Maximum Credit:         $215,000,000, the sum of the Tranche A Subfacility and
                        the Tranche B Subfacility.

DIP Lender:             Greenwich Capital Financial Products, Inc., Ranch
                        Capital LLC and Berkshire Hathaway Inc., as co-lenders
                        (collectively, the "DIP LENDER"), provided that one or
                        more of the co-lenders may instead act as participants
                        in the Permanent DIP Facility.

Agent:                  Greenwich Capital Financial Products, Inc.

Term:                   All commitments of the DIP Lender under the Facility
                        shall terminate and all advances outstanding under the
                        Facility shall be due and payable at the earliest of:
                        (i) the date which is 11 months after the date the
                        Debtors filed their petitions for relief under Chapter
                        11 of the Bankruptcy Code; (ii) the consummation of any
                        sale pursuant to Section 363 of the Bankruptcy Code of
                        all or substantially all of Debtors' assets; (iii) the
                        effective date of any plan of reorganization; (iv)
                        conversion of any of the Debtors' bankruptcy cases to a
                        case under Chapter 7 of the Bankruptcy Code; (v)
                        dismissal of any of the Debtors' bankruptcy cases; or
                        (vi) the occurrence of an event of default under the
                        Facility (in either case, the "MATURITY DATE").

Interest Rate:          One-month LIBOR plus 5.0% per annum subject to
                        a floor of (a) 9.5% per annum on Tranche A advances
                        outstanding and (b) 7.5% per annum on Tranche B
                        advances outstanding, payable monthly in arrears on
                        the 5th Business Day of the month.

Default Rate:           Upon the occurrence of an Event of Default, the Interest
                        Rate shall be increased by 200 basis points.
<PAGE>
Facility Fee:           The DIP Lender will be entitled to receive as
                        compensation for the Permanent DIP Facility, (a) 2%
                        of the Maximum Credit payable upon approval of the
                        Facility by the Bankruptcy Court less the $1,000,000
                        Facility Fee paid under the Initial DIP Facility and
                        (b) 2% of the Maximum Credit payable at the Maturity
                        Date.

Letter of Credit Fee:   5.0% per annum

Nonusage Fee:           0.50% per annum on daily average unused amount of
                        Tranche A payable monthly in arrears

Use of Asset
Disposition Proceeds:   So long as no Event of Default or material default has
                        occurred under the Facility, net aggregate cash proceeds
                        up to $38,000,000 from any sales of or recoveries on
                        assets not included in the Borrowing Base may be applied
                        by the Borrowers for general corporate purposes.

Collateral:             All indebtedness and obligations under the Facility will
                        be secured by security interests and liens granted
                        pursuant to Section 364(c) and (d) of the Bankruptcy
                        Code (the "PRIORITY LIEN"), with priority over all valid
                        and perfected existing and future security interests,
                        liens, claims and encumbrances, in and on all real and
                        personal property, tangible or intangible assets,
                        including all bank accounts, deposits and cash, wherever
                        located, whether now existing or hereafter acquired of
                        the Debtors, the Debtors' bankruptcy estates and the
                        subsidiaries and affiliates of the Debtor (the
                        "COLLATERAL") and all proceeds, products, rents,
                        revenues and profits of the Collateral (exclusive of any
                        avoidance actions available to the bankruptcy estates of
                        the Debtors pursuant to Sections 544, 545, 547, 548,
                        549, 550, 553(b) or 724(a) of the Bankruptcy Code),
                        subject only to (a) the Carve-Out (as defined below),
                        (b) liens on inventory owned by Suburban and New
                        Dimension Homes, Inc. securing Indebtedness to their
                        respective floor plan lenders in an aggregate
                        outstanding amount not exceeding $10,000,000, and (c)
                        Liens on the IRB Properties securing the IRBs issued
                        prior to the petition date.
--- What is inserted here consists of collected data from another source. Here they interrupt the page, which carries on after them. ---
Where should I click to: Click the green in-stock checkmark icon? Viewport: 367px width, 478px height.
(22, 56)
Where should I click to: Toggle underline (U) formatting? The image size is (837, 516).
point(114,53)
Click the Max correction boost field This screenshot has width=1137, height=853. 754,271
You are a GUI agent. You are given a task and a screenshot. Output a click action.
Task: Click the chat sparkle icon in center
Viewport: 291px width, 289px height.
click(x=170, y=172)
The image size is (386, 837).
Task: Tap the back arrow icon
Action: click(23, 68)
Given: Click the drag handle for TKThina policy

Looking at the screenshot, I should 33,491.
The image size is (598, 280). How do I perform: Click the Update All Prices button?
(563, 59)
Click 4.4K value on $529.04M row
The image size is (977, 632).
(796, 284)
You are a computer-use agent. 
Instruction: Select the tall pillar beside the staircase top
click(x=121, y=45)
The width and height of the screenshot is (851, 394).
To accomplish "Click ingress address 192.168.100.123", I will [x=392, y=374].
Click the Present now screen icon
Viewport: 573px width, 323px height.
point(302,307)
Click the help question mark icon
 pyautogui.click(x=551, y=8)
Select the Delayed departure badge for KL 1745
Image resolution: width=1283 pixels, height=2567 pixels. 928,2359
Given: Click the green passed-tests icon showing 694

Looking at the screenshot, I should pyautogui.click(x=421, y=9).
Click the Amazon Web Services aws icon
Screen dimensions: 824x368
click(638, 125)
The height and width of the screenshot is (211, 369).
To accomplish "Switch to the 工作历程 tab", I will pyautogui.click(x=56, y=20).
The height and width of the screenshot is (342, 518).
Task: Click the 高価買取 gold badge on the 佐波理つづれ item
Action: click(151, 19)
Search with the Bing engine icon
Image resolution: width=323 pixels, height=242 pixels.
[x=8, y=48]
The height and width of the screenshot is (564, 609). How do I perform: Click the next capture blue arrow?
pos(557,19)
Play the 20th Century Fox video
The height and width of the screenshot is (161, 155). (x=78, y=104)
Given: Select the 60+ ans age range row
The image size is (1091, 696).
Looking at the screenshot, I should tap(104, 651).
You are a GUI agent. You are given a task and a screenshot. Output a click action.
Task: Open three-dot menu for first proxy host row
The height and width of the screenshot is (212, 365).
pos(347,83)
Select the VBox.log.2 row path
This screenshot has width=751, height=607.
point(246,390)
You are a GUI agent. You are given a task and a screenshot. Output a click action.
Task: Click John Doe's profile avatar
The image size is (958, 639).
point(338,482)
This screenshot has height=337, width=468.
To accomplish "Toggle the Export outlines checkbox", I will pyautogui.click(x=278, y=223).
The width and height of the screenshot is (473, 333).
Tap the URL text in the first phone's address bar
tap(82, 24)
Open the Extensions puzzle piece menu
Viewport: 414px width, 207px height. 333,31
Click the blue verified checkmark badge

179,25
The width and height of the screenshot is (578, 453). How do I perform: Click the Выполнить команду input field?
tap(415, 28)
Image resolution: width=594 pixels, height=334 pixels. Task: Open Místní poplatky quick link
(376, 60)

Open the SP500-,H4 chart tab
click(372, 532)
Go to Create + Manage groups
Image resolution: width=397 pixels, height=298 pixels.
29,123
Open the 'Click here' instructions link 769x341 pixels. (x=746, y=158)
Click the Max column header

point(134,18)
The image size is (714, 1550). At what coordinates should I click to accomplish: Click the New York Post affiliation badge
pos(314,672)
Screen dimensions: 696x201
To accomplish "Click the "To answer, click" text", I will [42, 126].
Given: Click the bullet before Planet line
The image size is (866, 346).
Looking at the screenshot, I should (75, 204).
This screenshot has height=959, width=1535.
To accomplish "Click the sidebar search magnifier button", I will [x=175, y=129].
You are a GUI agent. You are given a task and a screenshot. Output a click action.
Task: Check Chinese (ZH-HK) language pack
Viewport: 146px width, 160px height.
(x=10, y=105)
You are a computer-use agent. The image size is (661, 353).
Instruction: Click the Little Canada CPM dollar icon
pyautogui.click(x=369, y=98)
In addition, to the extent
                        of the outstanding obligations of the Borrowers under
                        the Facility, the DIP Lenders shall be granted
                        superpriority claims over all other claims against the
                        Debtors other than the Carve-Out (as defined below).
                        Notwithstanding the foregoing, the Collateral shall not
                        include Debtors' "raw materials".

                        No costs or expenses of administration shall be imposed
                        against the Collateral under Section 506(c) of the
                        Bankruptcy Code other than the Carve-Out (as defined
                        below).

                        The Tranche A Subfacility and the Tranche B Subfacility
                        will be cross-collateralized and cross-defaulted.

Carve-Out:              Professionals fees not to exceed an agreed limit,
                        provided however, that the Carve-Out shall not limit the
                        fees payable to the U.S. Trustee in the Chapter 11 Case
                        pursuant to the Bankruptcy Code, 28 U.S.C. Section 1930,
                        or other similar statute mandating payment of U.S.
                        Trustee fees.

Tranche A
Borrowing Base:         The Borrowing Base assets and indicative Borrowing Base
                        value of such assets for the Tranche A Subfacility
                        (based on September 30, 2002 balance sheet) are as
<PAGE>
                        follows (all amounts are approximate):

<TABLE>
<S>                     <C>   <C>                                                     <C>
                        -     Eligible Inventory (based on market experience or       $60 million
                              as provided in the Foothill Facility):

                        -     Eligible Accounts (as provided in the Foothill
                              Facility):                                              $10 million

                        -     Retained subordinate bonds from the Borrower's          $5  million
                              securitizations at approximately 67% of
                              DIP Lenders valuation:

                        -     Haircut value of $150,000,000 CSFB Warehouse            $7.5 million
                              Facility at approximately 50% of the portion of
                              such haircut which would  be realized
                              in cash proceeds based on the Borrowers' most
                              recent securitization cash execution:

                        -     Existing Servicing Advance Receivables                  $40 million
                              (methodology and analysis not yet
                              finalized; however, Borrowing Base expected to be
                              approximately 50% of face amount of advances
                              projected to be collectible):

*                        -     Eligible Advances made post-petition                   $2.5 million
                              (approximately 75% of face):                            initially

                        -     Real Estate (based on 50% quick-sale appraisal in       $25 million
                              the case of corporate headquarters and 25% of
                              quick-sale appraisal in the case of
                              any other real estate parcel with a quick-sale
                              appraised value over $1 million, subject to a
                              maximum aggregate of $25 million):

                        -     Real Estate (based on 80% of executed contract of       TBD
                              sale purchase price with no due diligence
                              condition and nonrefundable deposit of at least
                              5%):

Tranche B
Borrowing Base:         1999-B Series and Earlier Loan-Level P&I Advances:            90%
                        1999-C Series and Later Pool-Level P&I Advances:              99%
</TABLE>

                        The Tranche B Subfacility will use or be based on
                        existing Prudential Facility structure (including $2
                        million reserve) for Pool-Level P&I Advances and a
                        separate but similar structure for Loan-Level P&I
                        Advances (until the Prudential Facility can be expanded
                        to accommodate Loan-Level P&I Advances).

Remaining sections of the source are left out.